AKBP Otniel Siahaan memastikan PS telah diamankan untuk menjalani proses hukum. Pelaku dijerat Pasal 479 Ayat (2) huruf a subsider Pasal 479 Ayat (1) Undang-Undang Nomor 1 Tahun 2023 tentang Kitab Undang-Undang Hukum Pidana atau KUHP.
Ancaman pidana yang dikenakan kepada PS mencapai maksimal 12 tahun penjara. Penyidik masih melakukan pendalaman guna memastikan seluruh rangkaian dugaan perampokan tersebut serta melengkapi kebutuhan proses hukum selanjutnya.

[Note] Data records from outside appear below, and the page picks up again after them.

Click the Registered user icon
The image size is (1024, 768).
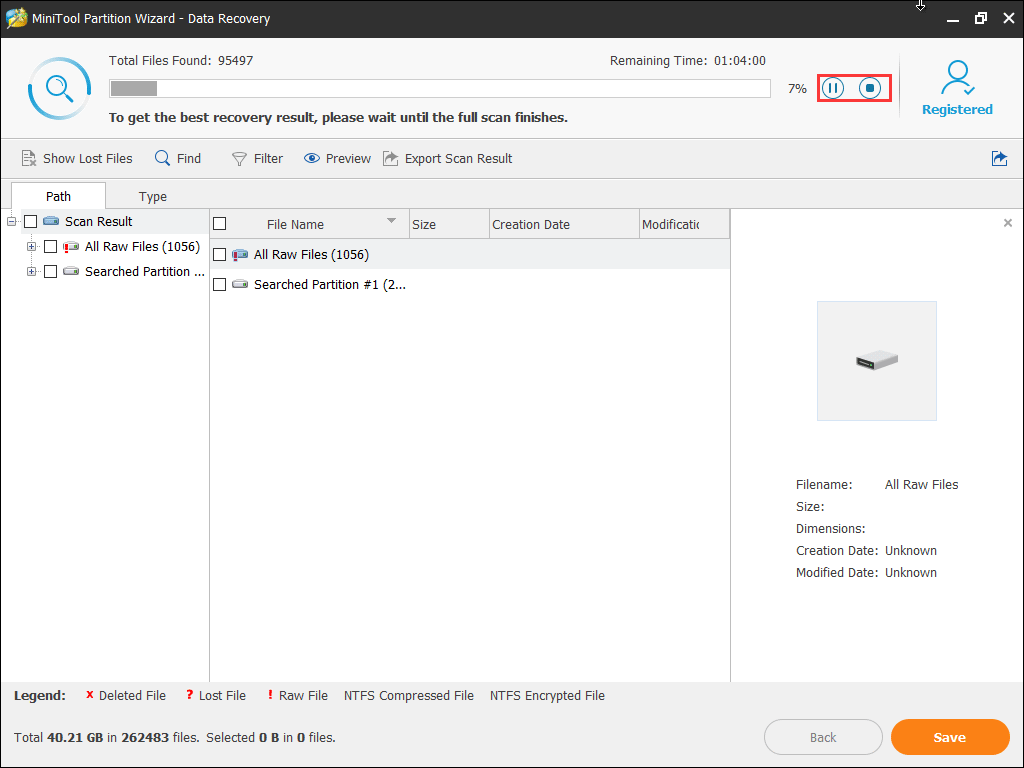click(x=957, y=80)
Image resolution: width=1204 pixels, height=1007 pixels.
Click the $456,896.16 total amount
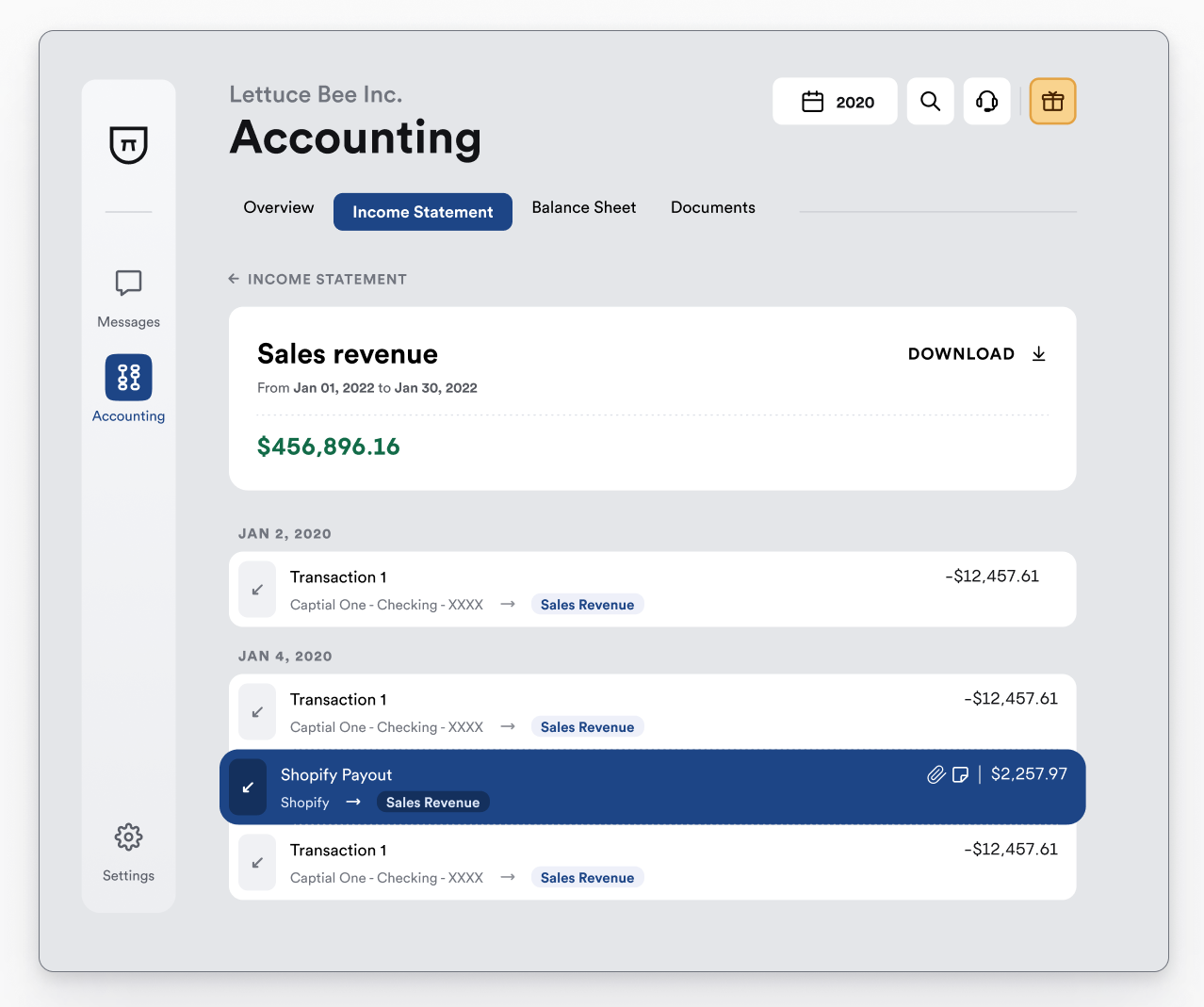pyautogui.click(x=328, y=447)
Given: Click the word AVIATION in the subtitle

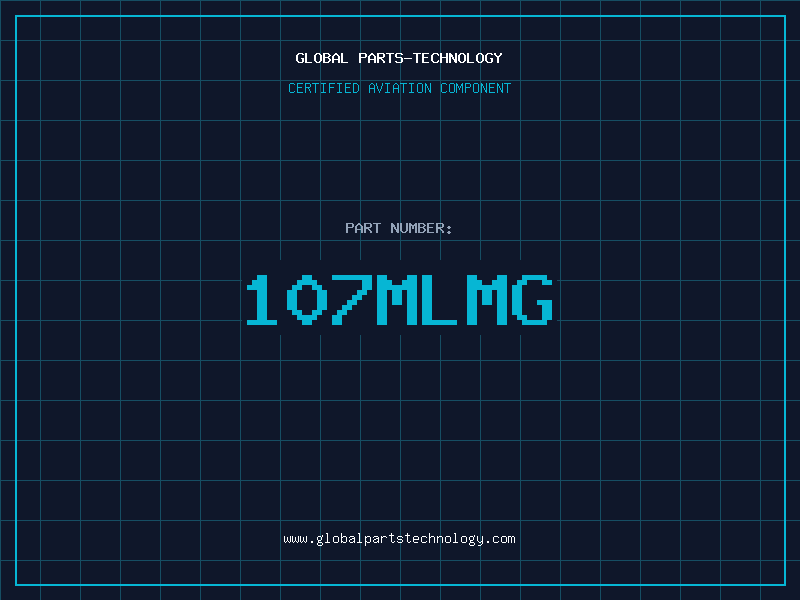Looking at the screenshot, I should pyautogui.click(x=399, y=88).
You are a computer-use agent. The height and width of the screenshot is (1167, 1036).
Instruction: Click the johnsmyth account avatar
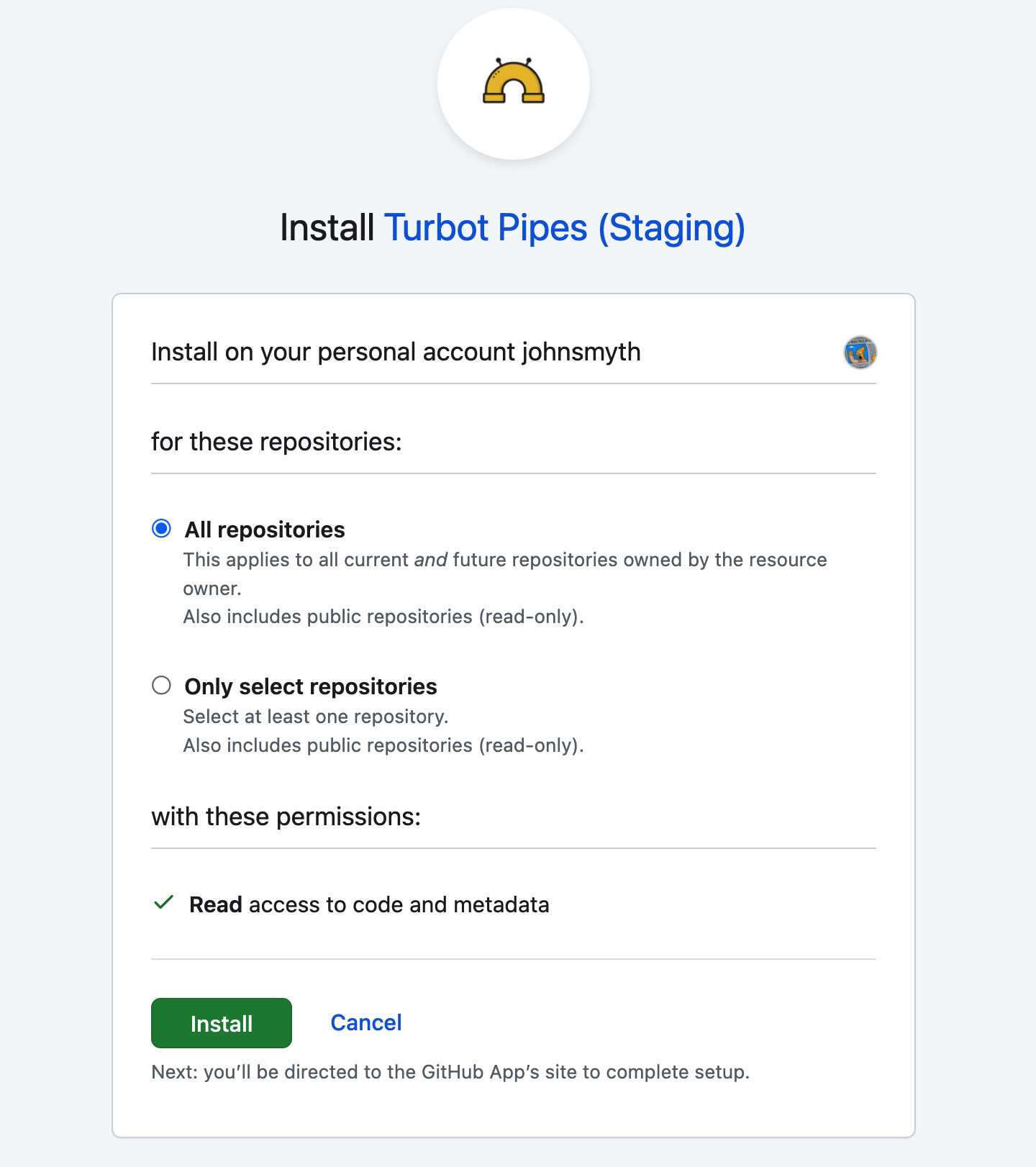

Kasus ini juga mengingatkan pentingnya kewaspadaan bagi pekerja yang melayani masyarakat hingga malam hari, termasuk di tempat praktik. Keamanan akses masuk, pengawasan terhadap lingkungan sekitar, dan respons cepat saat ada situasi mencurigakan dapat membantu mengurangi risiko tindak kejahatan.
Related Reading
Frequently Asked Questions
What is Diancam Parang Dokter di Dairi Dirampok?Diancam Parang Dokter di Dairi Dirampok is the main topic of this guide. The article explains the context, practical details, and next steps readers should understand.
Why does Diancam Parang Dokter di Dairi Dirampok matter?Diancam Parang Dokter di Dairi Dirampok matters because readers are looking for a useful answer, not just a short summary. Good content should match search intent and help them decide what to do next.